Input for this task section start

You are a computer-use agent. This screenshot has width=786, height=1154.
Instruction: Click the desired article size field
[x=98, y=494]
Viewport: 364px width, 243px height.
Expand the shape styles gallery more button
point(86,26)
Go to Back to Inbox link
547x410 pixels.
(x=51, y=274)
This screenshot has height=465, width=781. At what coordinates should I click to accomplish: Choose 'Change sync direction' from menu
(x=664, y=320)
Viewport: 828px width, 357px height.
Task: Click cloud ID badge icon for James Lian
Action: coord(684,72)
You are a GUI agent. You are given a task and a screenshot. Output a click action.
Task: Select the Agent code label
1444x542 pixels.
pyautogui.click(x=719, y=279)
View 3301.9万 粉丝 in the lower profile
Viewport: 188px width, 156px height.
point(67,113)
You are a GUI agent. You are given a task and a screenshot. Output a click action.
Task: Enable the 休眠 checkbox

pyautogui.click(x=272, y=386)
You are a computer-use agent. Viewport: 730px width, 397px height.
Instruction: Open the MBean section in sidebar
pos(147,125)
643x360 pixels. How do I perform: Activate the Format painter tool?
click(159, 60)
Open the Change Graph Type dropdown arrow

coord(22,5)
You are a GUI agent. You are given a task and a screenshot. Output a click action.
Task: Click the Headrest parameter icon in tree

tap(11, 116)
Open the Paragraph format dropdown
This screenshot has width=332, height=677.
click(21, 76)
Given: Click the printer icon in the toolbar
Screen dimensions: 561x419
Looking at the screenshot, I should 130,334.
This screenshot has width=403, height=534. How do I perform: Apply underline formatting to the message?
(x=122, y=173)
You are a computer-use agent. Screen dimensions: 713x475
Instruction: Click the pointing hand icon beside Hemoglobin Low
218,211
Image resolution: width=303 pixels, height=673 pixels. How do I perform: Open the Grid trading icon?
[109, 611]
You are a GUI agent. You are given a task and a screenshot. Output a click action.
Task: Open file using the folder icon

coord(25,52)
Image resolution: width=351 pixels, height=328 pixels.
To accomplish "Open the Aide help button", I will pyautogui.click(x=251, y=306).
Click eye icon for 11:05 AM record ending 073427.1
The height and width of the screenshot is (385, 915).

Input for this task section end

» Work order:
Please transcribe each of the entries, exactly as written.

» Task answer:
You are a computer-use agent. This screenshot has width=786, height=1154.
Instruction: Click the desired article size field
[x=98, y=494]
Viewport: 364px width, 243px height.
Expand the shape styles gallery more button
point(86,26)
Go to Back to Inbox link
547x410 pixels.
(x=51, y=274)
This screenshot has height=465, width=781. At what coordinates should I click to accomplish: Choose 'Change sync direction' from menu
(x=664, y=320)
Viewport: 828px width, 357px height.
Task: Click cloud ID badge icon for James Lian
Action: coord(684,72)
You are a GUI agent. You are given a task and a screenshot. Output a click action.
Task: Select the Agent code label
1444x542 pixels.
pyautogui.click(x=719, y=279)
View 3301.9万 粉丝 in the lower profile
Viewport: 188px width, 156px height.
point(67,113)
You are a GUI agent. You are given a task and a screenshot. Output a click action.
Task: Enable the 休眠 checkbox

pyautogui.click(x=272, y=386)
You are a computer-use agent. Viewport: 730px width, 397px height.
Instruction: Open the MBean section in sidebar
pos(147,125)
643x360 pixels. How do I perform: Activate the Format painter tool?
click(159, 60)
Open the Change Graph Type dropdown arrow

coord(22,5)
You are a GUI agent. You are given a task and a screenshot. Output a click action.
Task: Click the Headrest parameter icon in tree

tap(11, 116)
Open the Paragraph format dropdown
This screenshot has width=332, height=677.
click(21, 76)
Given: Click the printer icon in the toolbar
Screen dimensions: 561x419
Looking at the screenshot, I should 130,334.
This screenshot has width=403, height=534. How do I perform: Apply underline formatting to the message?
(x=122, y=173)
You are a computer-use agent. Screen dimensions: 713x475
Instruction: Click the pointing hand icon beside Hemoglobin Low
218,211
Image resolution: width=303 pixels, height=673 pixels. How do I perform: Open the Grid trading icon?
[109, 611]
You are a GUI agent. You are given a task and a screenshot. Output a click action.
Task: Open file using the folder icon

coord(25,52)
Image resolution: width=351 pixels, height=328 pixels.
To accomplish "Open the Aide help button", I will pyautogui.click(x=251, y=306).
Click eye icon for 11:05 AM record ending 073427.1
The height and width of the screenshot is (385, 915).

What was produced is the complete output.